[luatex] problem with slnunicode's find

Tue Mar 2 22:04:02 CET 2010

Stephan Hennig a écrit :
> Am 02.03.2010 19:09, schrieb Patrick Gundlach:
>> That would break every program that uses unicode.utf8 as a
>> replacement for string,
> 
I disagree here for two reasons:

1. unicode.utf8 is not meant to be a drop-in replacement for string. This
explains why unicode.utf8 is not used to replace string in LuaTeX (I think it
was already mentioned in this thread). So you should use string when you want to
manipulate arbitrary strings of bytes, and unicode.utf8 only with strings of
bytes that happen to be valid UTF-8 (as the name implies).

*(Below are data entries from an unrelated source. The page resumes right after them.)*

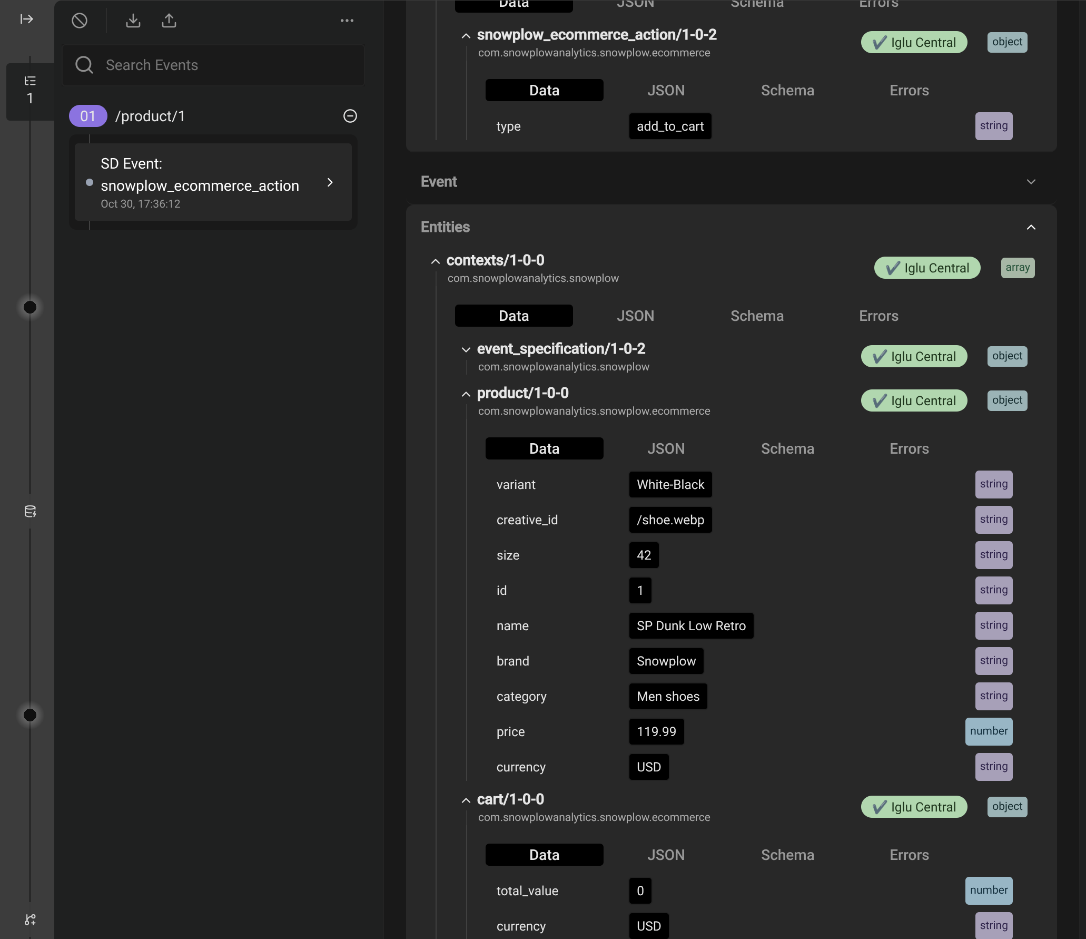Viewport: 1086px width, 939px height.
Task: Expand the Event section
Action: [1031, 182]
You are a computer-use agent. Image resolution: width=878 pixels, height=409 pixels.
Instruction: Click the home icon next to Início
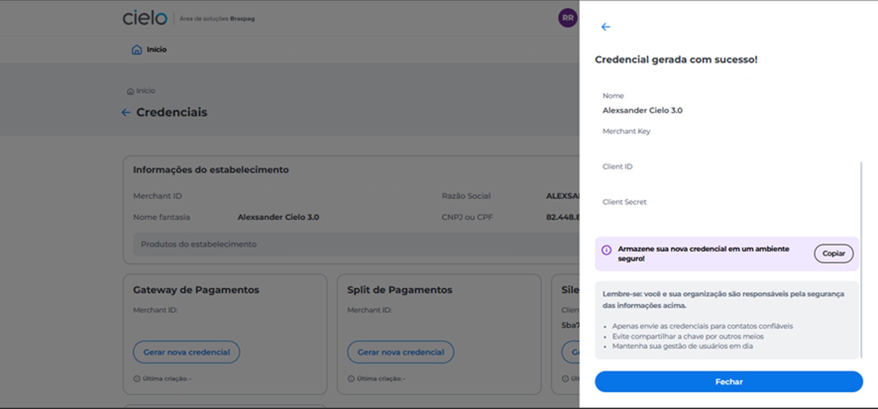tap(136, 49)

2. string.find can already return nil, so I don't see how it breaks anything.

>> How would you then search for a byte sequence in another byte
>> sequence?
> 
> string.find.  Whoever wants to search for arbitrary byte values with a
> Unicode string library does something truly wrong, IMHO.

I strongly agree here.

>> This discussion is getting ridiculous, and I'll stop here. If you
>> want something that returns utf-8 lengths then please write a wrapper
>> around the find function yourself.
> 
> That's what my question
> 
Do you agree that Patrick's suggestion answers this question? I mean this one:

b = unicode.utf8.find(str,"%u+")
print(unicode.utf8.len(string.sub(str,1,b)))

If so, then from a practical point of view, your problem is solved. From a
theoretical point of view (the logician's point of view as you might say) there
is no problem with the function itself since it just does what the
"documentation" (if comments in a test file can be called documentation) says.

So the only question that remains is the following: is the design Good© or Bad®?
I'm not particularly interested in this debate (but while we're at it, I find it
quite surprising but wouldn't call it just plain broken either).

Manuel.